## Input
####################

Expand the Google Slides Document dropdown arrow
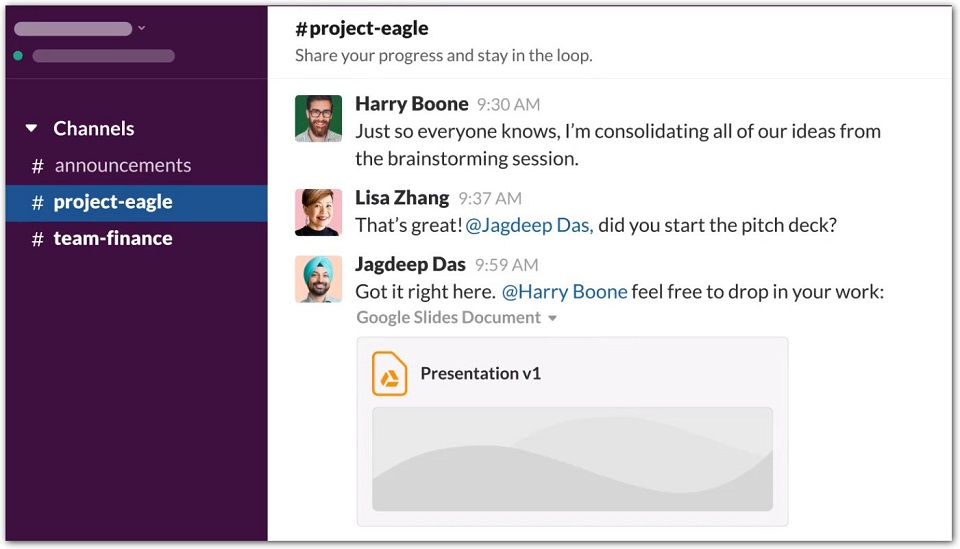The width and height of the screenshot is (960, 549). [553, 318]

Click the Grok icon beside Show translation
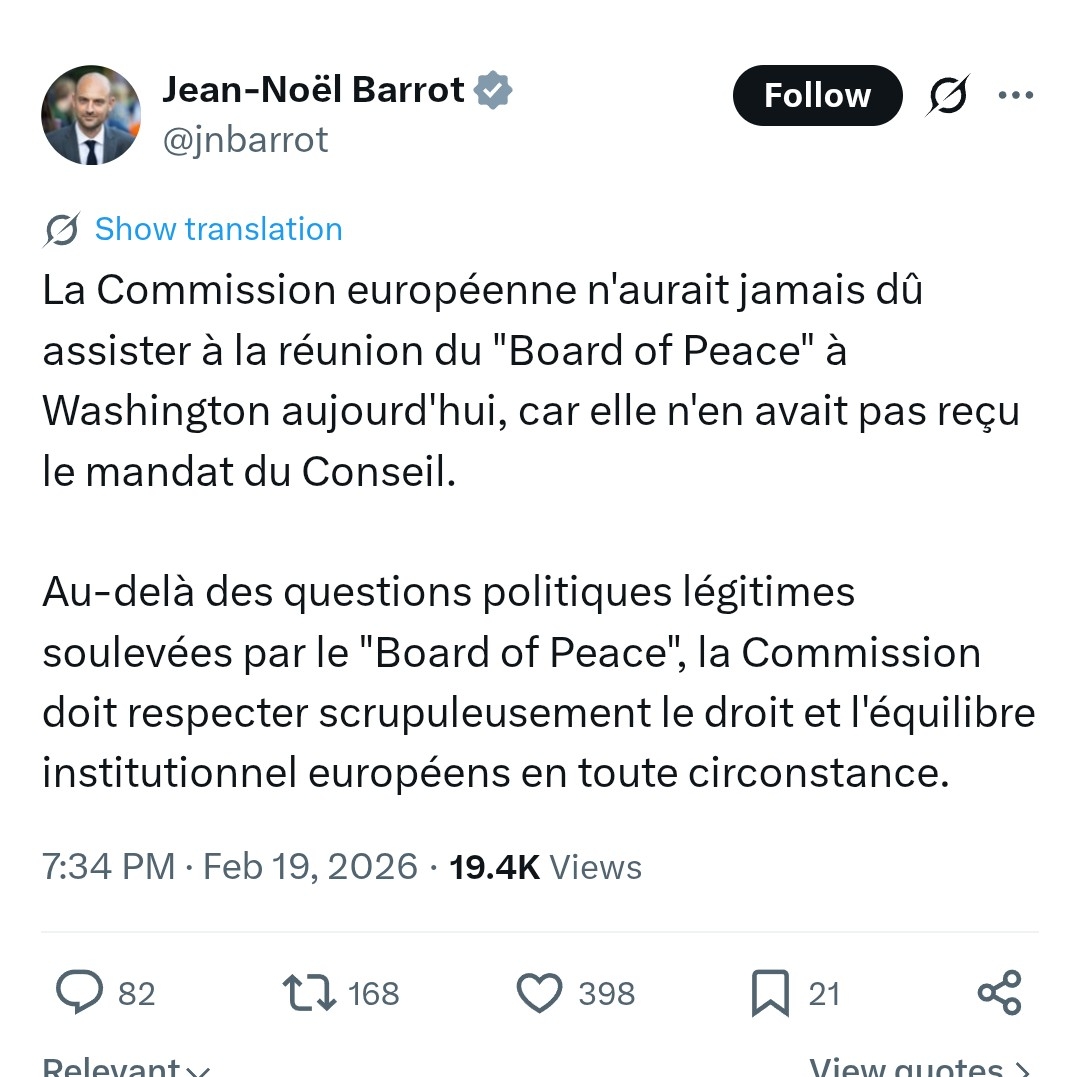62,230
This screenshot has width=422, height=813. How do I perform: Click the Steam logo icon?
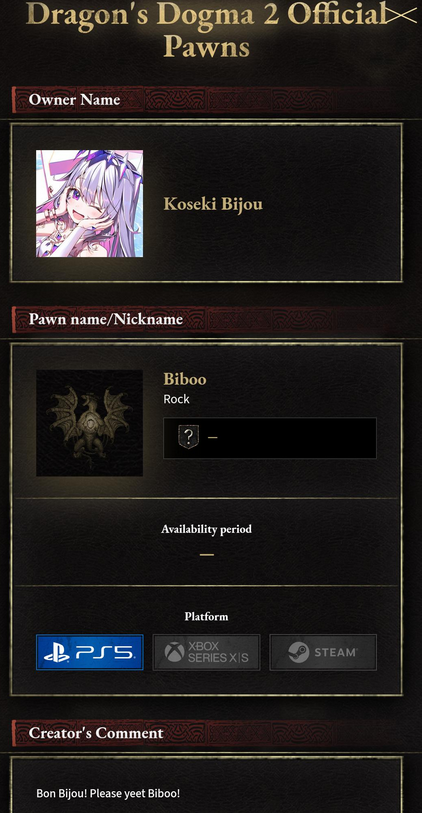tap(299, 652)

####################

## Required action
Leaving every picture aside, transcribe exactly the lines from the one that contains "This screenshot has" through the final line of the listing above, inclusive.

## Solution to this problem
This screenshot has width=422, height=813. How do I perform: Click the Steam logo icon?
tap(299, 652)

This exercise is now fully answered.